‘Western Enablers,’ American-Style Labeling


The renowned Washington-based think tank Hudson Institute recently published a report entitled, “The Chinese Communist Party’s Foreign Interference Operations: How the U.S. and Other Democracies Should Respond.” The report attacked the CCP’s united front work and accused it of interfering in American elections and electoral funding, disrupting academic freedom, cultivating American elites willing to work with China and making the Chinese diaspora serve the CCP’s goals.

Hudson Institute’s Center for Chinese Strategy Director, Michael Pillsbury, said this report raised the key concept of “Western enablers”* of the CCP, whom he said not only say good things about China but could also help China understand the debates that Beijing wants to influence.

It seems that the U.S. is starting to hype the presence of “fifth columns loyal to China.” What’s different is that this topic was not started by some active commentator on the internet, but a scholar like Pillsbury and an influential think tank in the U.S. like the Hudson Institute.

The warnings about China illustrated by the report are nothing new in the West, but its description of “Chinese interference” this time is more exaggerated and systematic, creating an even more eye-catching concept. It has allowed us to further learn how once some Western elites are prejudiced by preconceived notions, plus ideological passion and a selfish desire to draw attention, they can seem to be extremely obsessed with them.

It is believed that the vast majority of Chinese will be very much surprised after hearing about reports like this from the Hudson Institute and feel that the China described in the report is absolutely nothing like the one they know.

Will China now begin to influence or even change American thought and politics? Is China about to export its ideology and plant red flags all over the world? Perhaps the Chinese State Security did indeed, as reported by the U.S. media, “annihilate” the entire American spy network in China a few years ago, resulting in a total lack of knowledge by the Americans of what exactly the CCP and the Chinese government are thinking.

All Chinese know that China’s foreign policy is still focused on “preventing infiltration” and not “infiltrating the West.” The infiltration of Western values into Chinese society has always been aggressive and honestly, most Chinese do not think that we have the soft power to carry out a “counter-reformation” against Western values, nor do we have the need to spend money and set up some phony “ideological base” in the West.

China is indeed trying to influence some Westerners. However, the sole purpose is to boost friendly relations between Western society and China and reduce misunderstandings about China in Western public opinion. Is this not an honest thing in international relations? Is there a single country’s foreign policy that does not include this as part of their mission, or is there a single country whose diplomatic budget does not include this expense?

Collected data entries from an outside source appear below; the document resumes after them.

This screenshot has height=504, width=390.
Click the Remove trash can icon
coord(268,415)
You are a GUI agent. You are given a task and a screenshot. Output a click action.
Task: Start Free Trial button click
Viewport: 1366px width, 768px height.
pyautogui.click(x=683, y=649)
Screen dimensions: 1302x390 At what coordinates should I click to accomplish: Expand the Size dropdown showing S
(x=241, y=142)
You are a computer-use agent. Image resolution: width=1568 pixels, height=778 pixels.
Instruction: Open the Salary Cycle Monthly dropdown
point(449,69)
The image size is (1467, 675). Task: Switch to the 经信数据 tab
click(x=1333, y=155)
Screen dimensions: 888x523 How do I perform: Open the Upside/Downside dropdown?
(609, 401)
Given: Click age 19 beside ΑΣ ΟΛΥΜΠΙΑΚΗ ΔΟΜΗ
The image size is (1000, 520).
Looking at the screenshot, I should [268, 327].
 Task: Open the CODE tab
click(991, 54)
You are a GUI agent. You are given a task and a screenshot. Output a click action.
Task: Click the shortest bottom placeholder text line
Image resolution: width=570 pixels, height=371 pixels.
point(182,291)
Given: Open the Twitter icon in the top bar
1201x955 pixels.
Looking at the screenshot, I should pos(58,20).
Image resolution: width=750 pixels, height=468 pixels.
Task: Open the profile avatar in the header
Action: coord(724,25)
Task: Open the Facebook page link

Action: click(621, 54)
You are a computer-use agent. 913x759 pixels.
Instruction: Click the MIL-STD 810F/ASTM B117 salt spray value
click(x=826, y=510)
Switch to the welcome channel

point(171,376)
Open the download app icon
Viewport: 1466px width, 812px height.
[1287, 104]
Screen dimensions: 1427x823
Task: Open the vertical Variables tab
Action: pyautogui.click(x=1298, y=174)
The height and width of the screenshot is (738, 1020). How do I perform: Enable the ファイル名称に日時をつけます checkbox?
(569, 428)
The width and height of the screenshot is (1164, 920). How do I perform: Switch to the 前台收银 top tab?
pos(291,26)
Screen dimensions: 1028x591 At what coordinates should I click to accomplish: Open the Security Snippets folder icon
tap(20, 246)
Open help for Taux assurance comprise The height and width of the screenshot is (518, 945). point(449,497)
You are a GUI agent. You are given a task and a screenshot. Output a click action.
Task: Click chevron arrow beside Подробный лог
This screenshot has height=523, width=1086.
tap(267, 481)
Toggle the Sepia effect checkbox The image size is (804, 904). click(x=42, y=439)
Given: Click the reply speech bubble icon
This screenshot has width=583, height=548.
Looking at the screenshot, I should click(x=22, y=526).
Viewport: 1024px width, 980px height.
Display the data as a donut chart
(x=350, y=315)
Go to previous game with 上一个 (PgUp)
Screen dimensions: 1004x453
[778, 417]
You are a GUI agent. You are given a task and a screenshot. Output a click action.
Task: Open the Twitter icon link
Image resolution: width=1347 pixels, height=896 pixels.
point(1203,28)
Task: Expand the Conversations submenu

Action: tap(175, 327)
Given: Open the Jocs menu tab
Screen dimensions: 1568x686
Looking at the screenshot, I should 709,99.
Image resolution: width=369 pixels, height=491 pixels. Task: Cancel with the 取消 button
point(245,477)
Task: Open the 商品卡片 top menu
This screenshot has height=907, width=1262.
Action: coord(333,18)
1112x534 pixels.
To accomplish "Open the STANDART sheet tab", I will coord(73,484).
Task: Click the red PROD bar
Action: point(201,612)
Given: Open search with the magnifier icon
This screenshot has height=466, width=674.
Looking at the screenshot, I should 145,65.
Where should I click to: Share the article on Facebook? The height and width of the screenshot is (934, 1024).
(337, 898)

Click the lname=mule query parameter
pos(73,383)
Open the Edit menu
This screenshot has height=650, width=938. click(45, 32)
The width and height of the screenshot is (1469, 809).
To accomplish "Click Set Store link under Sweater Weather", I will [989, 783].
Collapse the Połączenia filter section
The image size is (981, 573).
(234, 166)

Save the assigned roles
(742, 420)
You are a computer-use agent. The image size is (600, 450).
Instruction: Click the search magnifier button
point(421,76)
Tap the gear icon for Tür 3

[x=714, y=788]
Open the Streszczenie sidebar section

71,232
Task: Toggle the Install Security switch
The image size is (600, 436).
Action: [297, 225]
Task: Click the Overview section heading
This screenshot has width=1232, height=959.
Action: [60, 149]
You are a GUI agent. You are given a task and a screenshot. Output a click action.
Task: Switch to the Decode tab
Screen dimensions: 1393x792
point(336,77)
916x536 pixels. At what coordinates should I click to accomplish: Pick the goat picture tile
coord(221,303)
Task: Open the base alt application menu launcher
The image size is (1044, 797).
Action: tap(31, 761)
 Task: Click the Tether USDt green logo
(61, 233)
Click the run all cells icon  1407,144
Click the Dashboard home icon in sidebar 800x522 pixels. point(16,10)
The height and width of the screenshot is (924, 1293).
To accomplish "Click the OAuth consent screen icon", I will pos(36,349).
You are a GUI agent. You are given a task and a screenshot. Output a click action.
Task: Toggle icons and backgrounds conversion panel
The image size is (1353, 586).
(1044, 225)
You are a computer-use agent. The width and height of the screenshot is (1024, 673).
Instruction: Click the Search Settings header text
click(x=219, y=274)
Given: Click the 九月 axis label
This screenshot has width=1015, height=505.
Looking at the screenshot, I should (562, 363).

The Confucius Institutes that China opened in Western countries are modeled on Germany’s Goethe Institutes and Spain’s Instituto Cervantes. China has sponsored the research of some American scholars. How many research projects in China have been funded by American foundations in the past few years? Even if some Chinese feel that such financial aid should be regulated, has Chinese public opinion publicly condemned them?

According to the logic of some Americans, the Chinese should condemn the American establishment of Tsinghua University using the Boxer Indemnity.** Also, most China-U.S. cultural exchanges should be banned, Hollywood films should be forbidden to be screened in China and Starbucks should be categorized as a covert transmitter of American culture and values.

There has never been any advocacy within the Chinese government to “spread the Chinese model” to other countries in the world, as the conservation of cultural and political diversity is one of China’s real diplomatic principles. Whereas the U.S. secretary of state, Mike Pompeo, talked of spreading Western political systems in Africa just a few days ago. It is absurd that the U.S. has allowed both Pompeo’s declaration and the condemnation of “Western enablers of Communists” to become “mainstream voices” in that country, and at the same time not find them contradictory at all.

It has now reached a point where it is impossible to debate with some of the American elite. They are self-conceited, arrogant, and impulsive, and seize political leadership. Their concept of the primacy of American interests is just as bad as President Donald Trump’s. They have resorted to more and more name-calling in their descriptions of China, forming outrageous conflicts with common sense.

*Editor’s note: This quotation of Michael Pillsbury, although accurately translated, could not be verified. The Hudson Institute report does refer to “Western enablers,” but the report’s author is Jonas Parello-Plesner.

**Editor’s note: Using excess monies paid by China to the U.S. following the Boxer Rebellion, the U.S. government funded a scholarship program for Chinese students to study in the U.S. This included the establishment of a preparatory school in Beijing that later became Tsinghua University.